(Tâches à réaliser)
a - Recopiez l'entretien avec le directeur général des Douanes de « La flambée des prix ne » à « flambée des prix ? ».
b - Selon l'entretien avec le directeur général des Douanes, depuis quelle date le Burkina Faso applique-t-il le Tarif extérieur commun de l'UEMOA ?

LeFaso.net, l'actualité Burkinabé sur le net
Proverbe du Jour : “Vous n’empêcherez pas les oiseaux de malheur de survoler votre têtе, mаis vοus рοuvеz lеs еmрêсhеz dе niсhеr dаns vοs сhеvеux.” Proverbe chinois

Ousmane Guiro, directeur général des Douanes : « La douane n’est pas responsable de la flambée des prix »

Publié le lundi 25 février 2008 à 11h40min

PARTAGER :                          

Ousmane GuiroLe directeur général de la Douane, Ousmane Guiro, dans cette interview, soutient que la douane n’est pas responsable de la flambée des prix constatée au Burkina Faso. Il invite par ailleurs, les commerçants à se départir de la rumeur et à aller à la recherche de la vraie information.

S. : Qu’est-ce qui explique la flambée des prix des produits constatée actuellement au Burkina Faso ?

Ousmane Guiro (O. G.) directeur général de la douane : Je voudrais d’emblée dire que la flambée des prix doit trouver son origine ailleurs qu’au niveau de la fiscalité appliquée par l’administration des douanes. Depuis le 1er juin 2000, le Burkina Faso applique le Tarif extérieur commun (TEC) de l’UEMOA. Les taux inscrits dans ce tarif n’ont pas changé de juin 2000 à nos jours. Dans tous les pays de l’UEMOA, le même taux est appliqué en ce qui concerne la fiscalité douanière.
La flambée des prix ne peut donc trouver son explication au sein de l’administration des douanes.

S. : L’arrêté ministériel contesté par les commerçants et selon lequel une marchandise qui n’a pas été inspectée au départ doit être inspectée à son arrivée au Burkina Faso contre le payement d’une amende de 20% ne pouvait-il pas justifier la flambée des prix ?

O. G. : L’inspection des marchandises est appliquée au Burkina Faso depuis les années 1990. Beaucoup d’opérateurs économiques sont rompus à cela. L’arrêté dit que les produits d’une valeur de 3 millions de F CFA qui n’ont pas fait l’objet d’inspection au départ doivent être inspectés à destination moyennant le paiement d’une amende de 20% de la FOB (la valeur d’origine de la marchandise).
Depuis que l’inspection à destination a été instituée pour toutes les marchandises, l’amende de 20% n’a pas encore été perçue. Nous sommes présentement dans une phase de sensibilisation des opérateurs économiques sur cette nouvelle mesure. Notre conviction est qu’il faut observer une période transitoire avant l’application de la nouvelle mesure. Jusqu’en fin mars 2008, personne ne se verra coller une pénalité du fait que sa marchandise n’ait pas été inspectée au départ.

Il n’y a pas de raison que certains fassent des inspections au départ ou à destination et que d’autres refusent de s’exécuter. Tous les citoyens burkinabè sont égaux devant la loi. Celui qui n’a rien à se reprocher ne doit pas craindre les inspections. Me fondant sur l’idée que tous les commerçants sont honnêtes, je ne vois pas pourquoi ils ne voudront pas d’une inspection à destination. Celui qui ne veut pas se faire inspecter à destination n’a qu’à le faire au départ.

(Extrait de données)
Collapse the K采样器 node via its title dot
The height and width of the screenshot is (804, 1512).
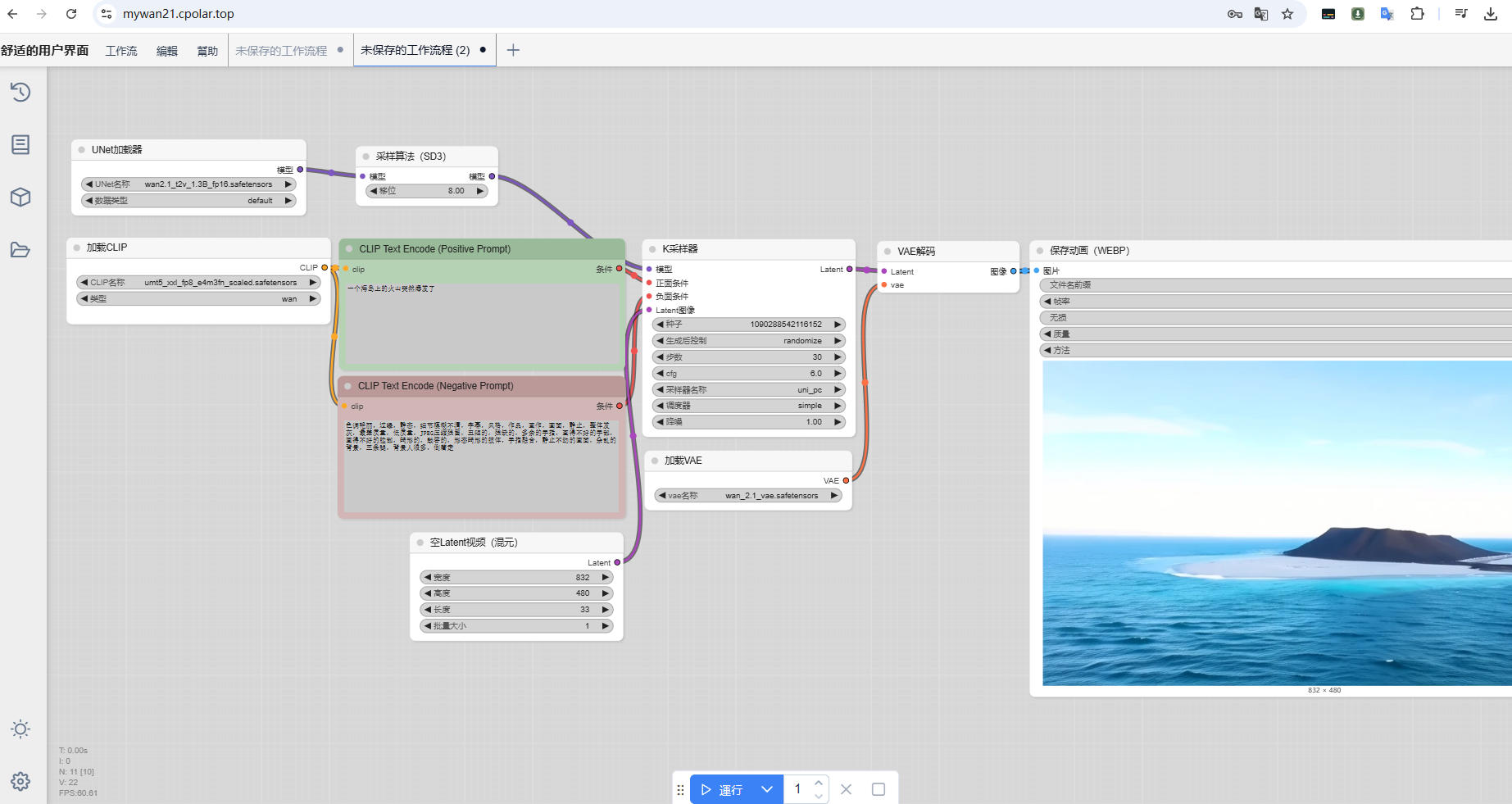(652, 249)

(Liste des solutions)
a -
La flambée des prix ne peut donc trouver son explication au sein de l’administration des douanes.

S. : L’arrêté ministériel contesté par les commerçants et selon lequel une marchandise qui n’a pas été inspectée au départ doit être inspectée à son arrivée au Burkina Faso contre le payement d’une amende de 20% ne pouvait-il pas justifier la flambée des prix ?

b - Depuis le 1er juin 2000.